**Work to complete**
In the data below, one line contains "Instruction: Click the up-down" and a later one contains "The width and height of the screenshot is (537, 392).". Print both, with every line between them, exactly and alone.

(Dataset entries)
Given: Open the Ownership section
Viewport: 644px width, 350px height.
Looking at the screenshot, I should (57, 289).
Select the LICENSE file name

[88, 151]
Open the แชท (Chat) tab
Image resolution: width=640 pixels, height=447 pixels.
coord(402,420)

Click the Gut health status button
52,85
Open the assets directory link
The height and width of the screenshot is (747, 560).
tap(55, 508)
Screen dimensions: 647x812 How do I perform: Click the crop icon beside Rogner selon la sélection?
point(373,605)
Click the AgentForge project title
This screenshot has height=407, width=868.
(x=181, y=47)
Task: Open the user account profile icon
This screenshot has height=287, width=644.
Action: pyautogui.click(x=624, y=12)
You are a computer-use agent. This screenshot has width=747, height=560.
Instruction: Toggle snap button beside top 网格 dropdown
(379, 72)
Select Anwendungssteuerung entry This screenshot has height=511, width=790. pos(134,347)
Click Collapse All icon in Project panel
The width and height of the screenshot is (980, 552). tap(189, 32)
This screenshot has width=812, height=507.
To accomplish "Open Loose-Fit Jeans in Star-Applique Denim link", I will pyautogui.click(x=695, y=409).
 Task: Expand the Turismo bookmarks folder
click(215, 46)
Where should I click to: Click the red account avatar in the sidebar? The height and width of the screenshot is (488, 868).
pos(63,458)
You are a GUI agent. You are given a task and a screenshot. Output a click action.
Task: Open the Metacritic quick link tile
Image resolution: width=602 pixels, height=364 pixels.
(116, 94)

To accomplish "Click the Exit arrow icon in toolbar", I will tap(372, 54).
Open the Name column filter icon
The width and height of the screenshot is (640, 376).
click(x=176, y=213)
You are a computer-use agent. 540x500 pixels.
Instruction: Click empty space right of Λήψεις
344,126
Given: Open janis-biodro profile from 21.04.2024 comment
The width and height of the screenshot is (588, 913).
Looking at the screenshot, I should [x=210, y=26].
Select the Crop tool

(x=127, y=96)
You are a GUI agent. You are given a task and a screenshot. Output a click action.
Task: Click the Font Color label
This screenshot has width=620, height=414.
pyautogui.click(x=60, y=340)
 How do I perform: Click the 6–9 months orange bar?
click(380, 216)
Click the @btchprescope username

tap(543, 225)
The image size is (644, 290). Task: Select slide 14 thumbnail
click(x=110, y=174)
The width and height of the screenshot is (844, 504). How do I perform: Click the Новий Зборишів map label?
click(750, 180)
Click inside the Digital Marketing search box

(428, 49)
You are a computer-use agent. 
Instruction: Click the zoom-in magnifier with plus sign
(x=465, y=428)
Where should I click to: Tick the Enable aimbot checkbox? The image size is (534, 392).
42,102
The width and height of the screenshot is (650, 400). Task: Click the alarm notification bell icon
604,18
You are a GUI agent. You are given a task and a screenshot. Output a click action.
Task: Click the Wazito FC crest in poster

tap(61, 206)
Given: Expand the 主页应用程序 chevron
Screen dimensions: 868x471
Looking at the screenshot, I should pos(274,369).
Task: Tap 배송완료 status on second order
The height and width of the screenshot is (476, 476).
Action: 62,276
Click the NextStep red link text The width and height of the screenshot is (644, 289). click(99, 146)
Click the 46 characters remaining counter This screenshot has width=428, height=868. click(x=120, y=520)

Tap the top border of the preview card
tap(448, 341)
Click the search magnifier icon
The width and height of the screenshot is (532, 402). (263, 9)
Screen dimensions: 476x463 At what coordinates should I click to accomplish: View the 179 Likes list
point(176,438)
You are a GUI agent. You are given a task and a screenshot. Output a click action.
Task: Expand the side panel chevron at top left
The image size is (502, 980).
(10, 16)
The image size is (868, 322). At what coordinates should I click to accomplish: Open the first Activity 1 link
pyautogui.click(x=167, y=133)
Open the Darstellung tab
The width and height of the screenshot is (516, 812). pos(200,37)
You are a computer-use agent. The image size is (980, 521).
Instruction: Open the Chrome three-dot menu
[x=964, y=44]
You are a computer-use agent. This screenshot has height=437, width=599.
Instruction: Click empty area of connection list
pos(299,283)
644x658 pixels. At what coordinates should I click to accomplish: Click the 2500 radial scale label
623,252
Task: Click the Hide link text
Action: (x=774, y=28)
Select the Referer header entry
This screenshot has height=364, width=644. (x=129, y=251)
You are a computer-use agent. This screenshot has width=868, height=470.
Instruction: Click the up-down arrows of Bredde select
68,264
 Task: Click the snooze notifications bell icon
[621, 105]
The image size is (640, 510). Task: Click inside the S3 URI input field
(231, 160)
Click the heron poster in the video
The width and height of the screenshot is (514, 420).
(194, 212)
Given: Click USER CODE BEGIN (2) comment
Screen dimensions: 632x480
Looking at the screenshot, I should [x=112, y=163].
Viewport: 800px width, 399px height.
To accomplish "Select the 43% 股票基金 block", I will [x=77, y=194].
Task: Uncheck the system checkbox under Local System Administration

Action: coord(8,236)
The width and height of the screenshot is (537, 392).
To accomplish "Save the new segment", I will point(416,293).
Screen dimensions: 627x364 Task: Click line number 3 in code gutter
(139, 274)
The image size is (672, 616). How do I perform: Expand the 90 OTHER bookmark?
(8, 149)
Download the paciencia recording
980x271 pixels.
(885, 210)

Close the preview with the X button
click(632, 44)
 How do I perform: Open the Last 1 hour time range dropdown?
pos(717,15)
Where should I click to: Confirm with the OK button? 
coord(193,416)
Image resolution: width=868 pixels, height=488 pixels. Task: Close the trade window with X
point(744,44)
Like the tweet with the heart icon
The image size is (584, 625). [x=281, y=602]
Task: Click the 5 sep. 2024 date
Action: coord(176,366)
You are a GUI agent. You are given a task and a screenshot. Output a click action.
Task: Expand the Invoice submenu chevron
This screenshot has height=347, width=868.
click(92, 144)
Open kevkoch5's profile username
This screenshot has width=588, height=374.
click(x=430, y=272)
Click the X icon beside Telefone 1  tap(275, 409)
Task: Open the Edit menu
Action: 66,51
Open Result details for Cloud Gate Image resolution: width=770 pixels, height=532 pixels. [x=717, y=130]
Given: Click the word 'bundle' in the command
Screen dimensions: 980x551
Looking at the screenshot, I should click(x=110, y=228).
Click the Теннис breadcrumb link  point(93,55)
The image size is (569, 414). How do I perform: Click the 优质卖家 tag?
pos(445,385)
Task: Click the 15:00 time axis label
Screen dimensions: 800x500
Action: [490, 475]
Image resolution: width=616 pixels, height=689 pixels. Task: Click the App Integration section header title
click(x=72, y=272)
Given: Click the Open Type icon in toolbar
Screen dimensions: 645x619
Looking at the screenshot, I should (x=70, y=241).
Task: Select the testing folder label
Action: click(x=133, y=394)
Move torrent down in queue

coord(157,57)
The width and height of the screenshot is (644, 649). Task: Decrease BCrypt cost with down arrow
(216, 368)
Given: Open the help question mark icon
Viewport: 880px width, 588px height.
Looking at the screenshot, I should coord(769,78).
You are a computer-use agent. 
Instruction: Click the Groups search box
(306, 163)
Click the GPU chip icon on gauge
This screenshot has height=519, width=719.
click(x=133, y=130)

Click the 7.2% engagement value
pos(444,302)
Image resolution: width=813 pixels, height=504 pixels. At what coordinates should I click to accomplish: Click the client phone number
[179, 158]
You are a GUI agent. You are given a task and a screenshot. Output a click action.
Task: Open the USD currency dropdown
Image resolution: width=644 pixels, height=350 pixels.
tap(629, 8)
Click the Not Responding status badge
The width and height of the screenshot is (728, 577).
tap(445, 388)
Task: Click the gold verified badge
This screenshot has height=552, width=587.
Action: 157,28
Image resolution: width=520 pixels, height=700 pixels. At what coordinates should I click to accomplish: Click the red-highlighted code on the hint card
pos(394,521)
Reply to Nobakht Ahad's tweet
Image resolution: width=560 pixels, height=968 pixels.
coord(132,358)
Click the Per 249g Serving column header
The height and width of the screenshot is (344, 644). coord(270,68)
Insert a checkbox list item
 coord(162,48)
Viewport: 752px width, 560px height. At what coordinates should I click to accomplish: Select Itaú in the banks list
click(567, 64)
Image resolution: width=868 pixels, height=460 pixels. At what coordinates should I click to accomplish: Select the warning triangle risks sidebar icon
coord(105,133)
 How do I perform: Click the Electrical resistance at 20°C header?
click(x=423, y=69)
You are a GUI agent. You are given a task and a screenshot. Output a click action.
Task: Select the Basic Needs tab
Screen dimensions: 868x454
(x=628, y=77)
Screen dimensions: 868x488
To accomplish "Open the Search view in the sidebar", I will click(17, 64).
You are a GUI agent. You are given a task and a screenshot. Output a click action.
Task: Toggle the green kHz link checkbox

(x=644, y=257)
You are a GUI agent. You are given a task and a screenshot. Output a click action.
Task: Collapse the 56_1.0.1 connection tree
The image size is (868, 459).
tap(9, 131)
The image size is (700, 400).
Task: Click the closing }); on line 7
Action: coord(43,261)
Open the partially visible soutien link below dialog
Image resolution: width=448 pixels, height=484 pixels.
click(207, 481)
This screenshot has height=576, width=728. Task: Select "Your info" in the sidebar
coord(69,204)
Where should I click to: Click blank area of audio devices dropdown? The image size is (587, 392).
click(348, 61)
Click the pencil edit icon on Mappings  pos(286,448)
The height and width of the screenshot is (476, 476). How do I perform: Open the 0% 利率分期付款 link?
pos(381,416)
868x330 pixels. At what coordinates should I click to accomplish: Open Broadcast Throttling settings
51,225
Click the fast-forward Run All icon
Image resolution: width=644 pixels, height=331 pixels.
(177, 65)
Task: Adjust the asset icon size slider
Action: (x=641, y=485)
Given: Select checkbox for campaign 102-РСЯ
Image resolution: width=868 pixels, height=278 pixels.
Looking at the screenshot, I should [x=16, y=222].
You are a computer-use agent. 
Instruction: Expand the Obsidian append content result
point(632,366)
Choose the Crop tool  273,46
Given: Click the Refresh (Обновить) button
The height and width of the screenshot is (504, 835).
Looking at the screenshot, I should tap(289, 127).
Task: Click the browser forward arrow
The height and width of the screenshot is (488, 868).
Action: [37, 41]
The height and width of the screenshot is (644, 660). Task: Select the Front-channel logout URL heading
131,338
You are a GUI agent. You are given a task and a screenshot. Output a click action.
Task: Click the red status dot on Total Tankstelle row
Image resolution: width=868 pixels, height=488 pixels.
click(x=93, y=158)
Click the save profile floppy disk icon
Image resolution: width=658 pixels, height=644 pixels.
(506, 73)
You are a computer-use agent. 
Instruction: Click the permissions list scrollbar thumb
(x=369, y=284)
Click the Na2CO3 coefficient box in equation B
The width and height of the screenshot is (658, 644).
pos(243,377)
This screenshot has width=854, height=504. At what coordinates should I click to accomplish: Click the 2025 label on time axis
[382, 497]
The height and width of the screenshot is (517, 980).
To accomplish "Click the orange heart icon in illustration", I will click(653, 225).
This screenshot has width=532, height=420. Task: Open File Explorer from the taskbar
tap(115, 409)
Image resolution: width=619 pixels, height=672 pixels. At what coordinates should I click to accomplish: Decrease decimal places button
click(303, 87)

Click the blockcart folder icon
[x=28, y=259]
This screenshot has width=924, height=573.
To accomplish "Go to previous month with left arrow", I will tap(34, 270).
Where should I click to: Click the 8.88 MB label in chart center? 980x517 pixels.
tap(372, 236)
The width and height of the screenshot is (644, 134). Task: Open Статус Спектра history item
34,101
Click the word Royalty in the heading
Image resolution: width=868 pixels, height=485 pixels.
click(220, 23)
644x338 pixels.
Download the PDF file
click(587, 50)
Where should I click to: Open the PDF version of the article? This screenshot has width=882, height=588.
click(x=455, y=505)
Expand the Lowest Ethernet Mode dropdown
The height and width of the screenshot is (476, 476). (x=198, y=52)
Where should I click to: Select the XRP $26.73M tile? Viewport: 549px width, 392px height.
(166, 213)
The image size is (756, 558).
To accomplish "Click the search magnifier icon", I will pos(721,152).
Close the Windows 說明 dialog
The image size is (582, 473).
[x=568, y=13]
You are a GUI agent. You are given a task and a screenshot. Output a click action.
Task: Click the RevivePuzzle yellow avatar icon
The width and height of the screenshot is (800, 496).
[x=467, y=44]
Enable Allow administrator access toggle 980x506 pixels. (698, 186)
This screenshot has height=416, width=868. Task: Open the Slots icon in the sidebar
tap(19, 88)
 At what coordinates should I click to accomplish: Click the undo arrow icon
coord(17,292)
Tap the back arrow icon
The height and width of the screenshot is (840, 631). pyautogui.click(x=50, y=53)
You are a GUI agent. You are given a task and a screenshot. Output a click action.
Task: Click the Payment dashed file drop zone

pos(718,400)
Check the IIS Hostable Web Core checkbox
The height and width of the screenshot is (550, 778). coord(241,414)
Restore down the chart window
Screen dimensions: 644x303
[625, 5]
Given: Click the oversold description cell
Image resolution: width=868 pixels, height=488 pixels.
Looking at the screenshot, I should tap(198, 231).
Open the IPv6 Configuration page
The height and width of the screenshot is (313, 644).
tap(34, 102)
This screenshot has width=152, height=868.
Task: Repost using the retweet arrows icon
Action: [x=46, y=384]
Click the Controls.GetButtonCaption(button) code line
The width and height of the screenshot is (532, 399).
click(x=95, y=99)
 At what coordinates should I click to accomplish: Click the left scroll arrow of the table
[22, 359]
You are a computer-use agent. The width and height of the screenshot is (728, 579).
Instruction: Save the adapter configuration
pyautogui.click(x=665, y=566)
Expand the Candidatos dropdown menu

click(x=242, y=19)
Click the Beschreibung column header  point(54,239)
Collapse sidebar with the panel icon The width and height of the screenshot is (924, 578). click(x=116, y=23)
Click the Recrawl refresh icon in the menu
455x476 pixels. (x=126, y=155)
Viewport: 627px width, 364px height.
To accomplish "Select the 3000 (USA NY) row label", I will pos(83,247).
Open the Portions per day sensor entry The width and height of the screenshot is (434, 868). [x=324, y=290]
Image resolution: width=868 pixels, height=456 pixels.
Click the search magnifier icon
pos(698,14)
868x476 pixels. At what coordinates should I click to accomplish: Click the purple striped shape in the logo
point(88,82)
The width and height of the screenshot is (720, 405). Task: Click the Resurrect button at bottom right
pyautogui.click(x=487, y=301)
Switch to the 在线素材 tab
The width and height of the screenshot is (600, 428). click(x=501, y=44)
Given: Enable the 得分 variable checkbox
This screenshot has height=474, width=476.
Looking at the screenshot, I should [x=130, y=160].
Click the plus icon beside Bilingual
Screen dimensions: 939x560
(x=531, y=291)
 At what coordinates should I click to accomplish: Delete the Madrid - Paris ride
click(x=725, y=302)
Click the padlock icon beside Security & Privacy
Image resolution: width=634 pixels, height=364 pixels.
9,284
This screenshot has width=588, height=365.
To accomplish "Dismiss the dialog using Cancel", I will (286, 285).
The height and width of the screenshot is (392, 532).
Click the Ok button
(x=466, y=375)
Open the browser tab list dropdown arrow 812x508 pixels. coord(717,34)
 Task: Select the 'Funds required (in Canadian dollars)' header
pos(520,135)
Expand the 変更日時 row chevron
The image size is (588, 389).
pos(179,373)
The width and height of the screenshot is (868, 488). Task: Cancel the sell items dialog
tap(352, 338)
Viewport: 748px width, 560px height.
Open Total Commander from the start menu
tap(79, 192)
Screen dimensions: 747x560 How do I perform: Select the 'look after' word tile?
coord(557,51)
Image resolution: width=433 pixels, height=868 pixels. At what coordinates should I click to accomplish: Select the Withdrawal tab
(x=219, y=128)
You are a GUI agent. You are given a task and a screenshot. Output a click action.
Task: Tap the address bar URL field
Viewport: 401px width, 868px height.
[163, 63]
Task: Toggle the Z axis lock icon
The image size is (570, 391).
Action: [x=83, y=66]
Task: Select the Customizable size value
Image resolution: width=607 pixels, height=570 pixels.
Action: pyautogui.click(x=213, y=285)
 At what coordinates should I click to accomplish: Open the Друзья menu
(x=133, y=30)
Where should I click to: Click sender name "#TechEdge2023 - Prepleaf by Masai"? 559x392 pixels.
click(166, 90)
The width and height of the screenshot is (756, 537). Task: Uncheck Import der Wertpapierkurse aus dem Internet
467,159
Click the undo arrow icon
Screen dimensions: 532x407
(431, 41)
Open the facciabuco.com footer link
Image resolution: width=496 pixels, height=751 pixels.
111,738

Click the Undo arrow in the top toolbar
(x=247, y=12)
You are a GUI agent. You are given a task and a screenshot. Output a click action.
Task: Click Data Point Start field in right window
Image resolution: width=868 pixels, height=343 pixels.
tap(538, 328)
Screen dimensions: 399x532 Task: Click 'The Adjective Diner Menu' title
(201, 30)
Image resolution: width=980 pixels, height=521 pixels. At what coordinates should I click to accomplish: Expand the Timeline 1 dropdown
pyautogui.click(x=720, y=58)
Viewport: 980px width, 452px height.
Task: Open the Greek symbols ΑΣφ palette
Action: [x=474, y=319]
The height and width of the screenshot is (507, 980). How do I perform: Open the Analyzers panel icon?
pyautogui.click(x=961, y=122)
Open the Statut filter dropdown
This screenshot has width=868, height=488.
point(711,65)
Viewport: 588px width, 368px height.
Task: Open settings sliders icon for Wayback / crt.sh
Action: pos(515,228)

**Your response**
Instruction: Click the up-down arrows of Bredde select
68,264
 Task: Click the snooze notifications bell icon
[621, 105]
The image size is (640, 510). Task: Click inside the S3 URI input field
(231, 160)
Click the heron poster in the video
The width and height of the screenshot is (514, 420).
(194, 212)
Given: Click USER CODE BEGIN (2) comment
Screen dimensions: 632x480
Looking at the screenshot, I should [x=112, y=163].
Viewport: 800px width, 399px height.
To accomplish "Select the 43% 股票基金 block", I will [x=77, y=194].
Task: Uncheck the system checkbox under Local System Administration

Action: coord(8,236)
The width and height of the screenshot is (537, 392).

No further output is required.